● Information given:
+ + + +

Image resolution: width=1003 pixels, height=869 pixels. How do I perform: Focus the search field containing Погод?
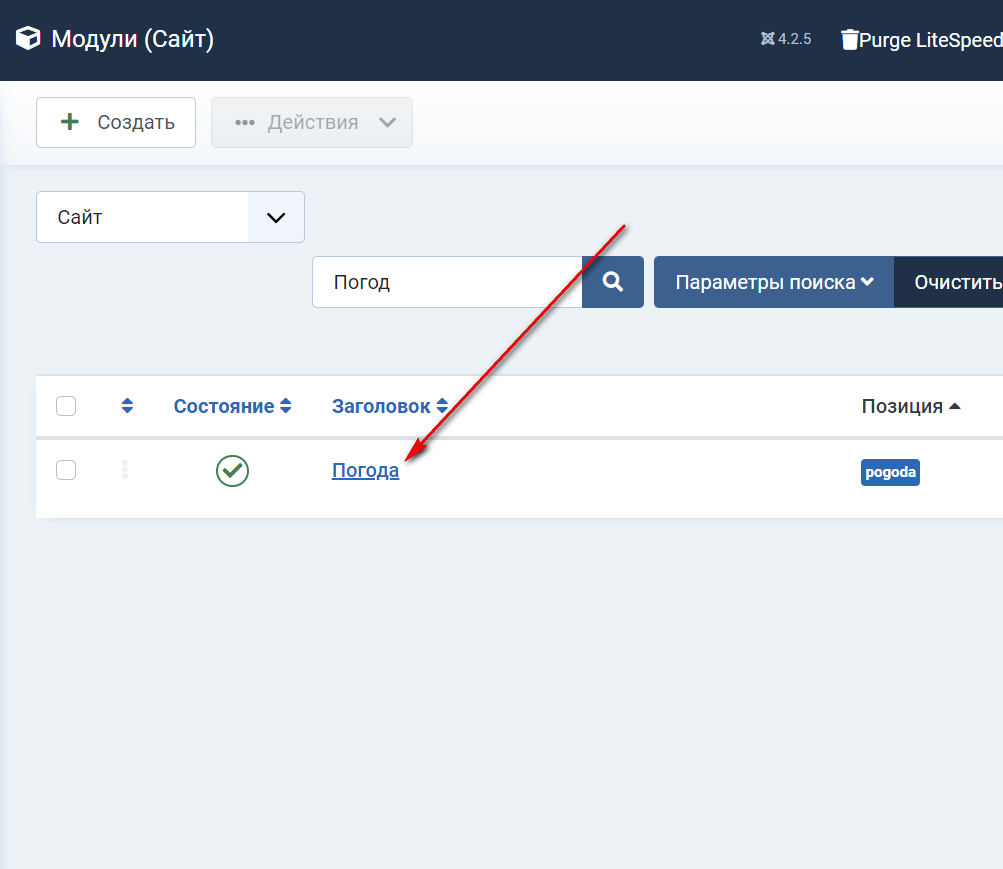[x=447, y=282]
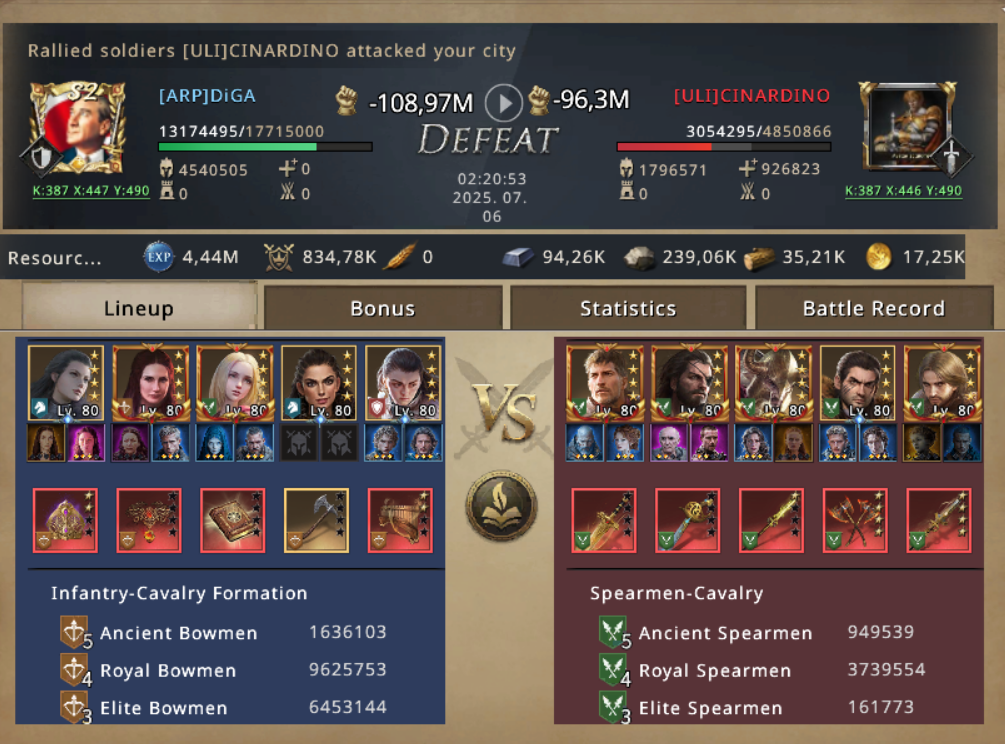Viewport: 1005px width, 744px height.
Task: Open the Statistics tab
Action: point(628,308)
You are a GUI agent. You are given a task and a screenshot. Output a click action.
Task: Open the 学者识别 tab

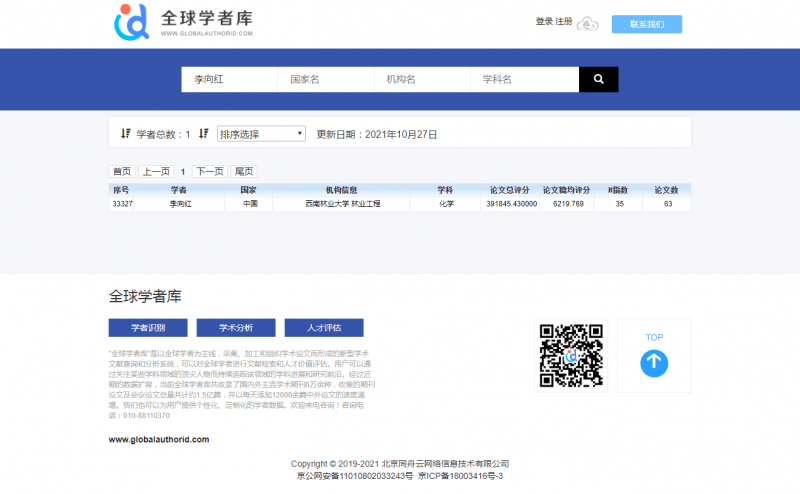click(x=148, y=328)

+ + + +

● Exercise prompt: Repeat all entries exactly. Skip the pictures.

● Output for this task:
Image resolution: width=1003 pixels, height=869 pixels. How do I perform: Focus the search field containing Погод?
[x=447, y=282]
Viewport: 1005px width, 744px height.
Task: Open the Statistics tab
Action: point(628,308)
You are a GUI agent. You are given a task and a screenshot. Output a click action.
Task: Open the 学者识别 tab

click(x=148, y=328)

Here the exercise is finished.